How may I use jQuery to select processing instruction node in xml? Essentially I would like to get the value of the "href" in the "xml-stylesheet" processing instruction

<?xml version="1.0" encoding="ISO-8859-1"?>
<?xml-stylesheet type="text/xsl" href="cdcatalog.xsl"?>

Hey thanks Ben..

That was a great one.
I am a starter to jQuery

Now, I created tags in xml that resemble the controls of html eg,
<Controls>
<input id="txtName" type="text" value="" maxlength="20"></input>
</Controls>

I successfully converted this to a html control using javascript.

But I want to do the same using jQuery. How would I be able to do it ??
Please advise.

Hi Ben !

Nice article! I'm having some issue with CDATA when parsing, read lot about it but cant figure out the correct way to do it (cross-browser). So if u know a work aorund it would be great !

thanks!

nico!

@Rahesh,

It might be easier to send the response back as JSON and have the "controls" key contain the HTML for the controls, rather than an XML representation of the controls. That way, you can just dump the HTML into the DOM and it should work right out of the box.

@Nico,

Hmm, I have not done too much with CDATA. For AJAX, I mostly use JSON for all of my data transfer these days (including HTML markup). It makes this much more simple in my opinion. Sorry I don't have better advice on this matter.

@Mohammed,

You'd have to post the XML back to the server and use a server-side scripting language (like ColdFusion) to save the XML back to the remote file system. There's nothing in jQuery specifically to help you do that.

Great article! Helped me out with the basics of handling xml in jQuery.

btw, this page is a top google result for "jquery xml navigation" keyword, despite the lack of the word "navigation" on this page, I guess your "screen readers" accessibility added an extra value for SEO.

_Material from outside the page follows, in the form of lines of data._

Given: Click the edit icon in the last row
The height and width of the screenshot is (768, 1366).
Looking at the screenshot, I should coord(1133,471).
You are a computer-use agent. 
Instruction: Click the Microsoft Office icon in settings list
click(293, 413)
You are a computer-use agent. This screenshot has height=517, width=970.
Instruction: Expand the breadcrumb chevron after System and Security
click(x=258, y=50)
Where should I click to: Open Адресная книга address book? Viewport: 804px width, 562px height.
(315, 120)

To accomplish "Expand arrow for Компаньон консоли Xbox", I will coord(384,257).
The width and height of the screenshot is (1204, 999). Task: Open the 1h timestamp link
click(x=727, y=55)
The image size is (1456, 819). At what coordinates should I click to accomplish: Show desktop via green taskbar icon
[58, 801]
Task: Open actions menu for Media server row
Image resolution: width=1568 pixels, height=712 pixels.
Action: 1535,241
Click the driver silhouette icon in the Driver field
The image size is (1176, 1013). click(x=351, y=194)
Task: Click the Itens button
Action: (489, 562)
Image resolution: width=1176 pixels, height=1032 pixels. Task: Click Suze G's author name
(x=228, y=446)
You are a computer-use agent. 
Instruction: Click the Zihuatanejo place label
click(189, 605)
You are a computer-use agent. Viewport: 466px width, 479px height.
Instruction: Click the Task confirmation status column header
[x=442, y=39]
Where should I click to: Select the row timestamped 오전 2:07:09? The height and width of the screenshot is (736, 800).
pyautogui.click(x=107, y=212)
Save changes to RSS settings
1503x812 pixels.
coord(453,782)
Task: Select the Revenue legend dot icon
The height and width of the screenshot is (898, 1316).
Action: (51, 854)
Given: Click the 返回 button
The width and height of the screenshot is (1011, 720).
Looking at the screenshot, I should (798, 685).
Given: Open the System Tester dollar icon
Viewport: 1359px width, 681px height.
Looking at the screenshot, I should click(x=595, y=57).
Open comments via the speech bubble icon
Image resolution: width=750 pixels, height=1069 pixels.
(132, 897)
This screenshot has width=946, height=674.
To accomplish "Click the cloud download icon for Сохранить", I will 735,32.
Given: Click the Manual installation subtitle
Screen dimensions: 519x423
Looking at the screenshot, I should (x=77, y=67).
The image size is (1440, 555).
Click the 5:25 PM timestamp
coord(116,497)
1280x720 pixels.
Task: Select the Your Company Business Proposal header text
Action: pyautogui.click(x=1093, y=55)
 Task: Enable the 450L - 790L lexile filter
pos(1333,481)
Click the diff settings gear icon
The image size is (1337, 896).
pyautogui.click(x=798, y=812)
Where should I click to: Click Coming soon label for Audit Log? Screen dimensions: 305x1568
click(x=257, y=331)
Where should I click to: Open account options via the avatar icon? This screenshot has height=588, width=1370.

Excellent article very useful.

I have a scenario where I get the XML from the server convert it to a Jquery object by
$xmlDoc= $(XMLFromServer);

Now I want to convert Jquery Object to XML and send it back to the server.

Any help much appreciated

Thanks
Suhu

Hi..
Thanks for sharing this information and resources it's really help full for me with the help of this we can improve our designs and development I really inspire with this information thanks

Thanks Ben for sharing this,

I am now able to get cross site RSS feed using JQuery, CF and FuseBox

Information on this blog is useful as always.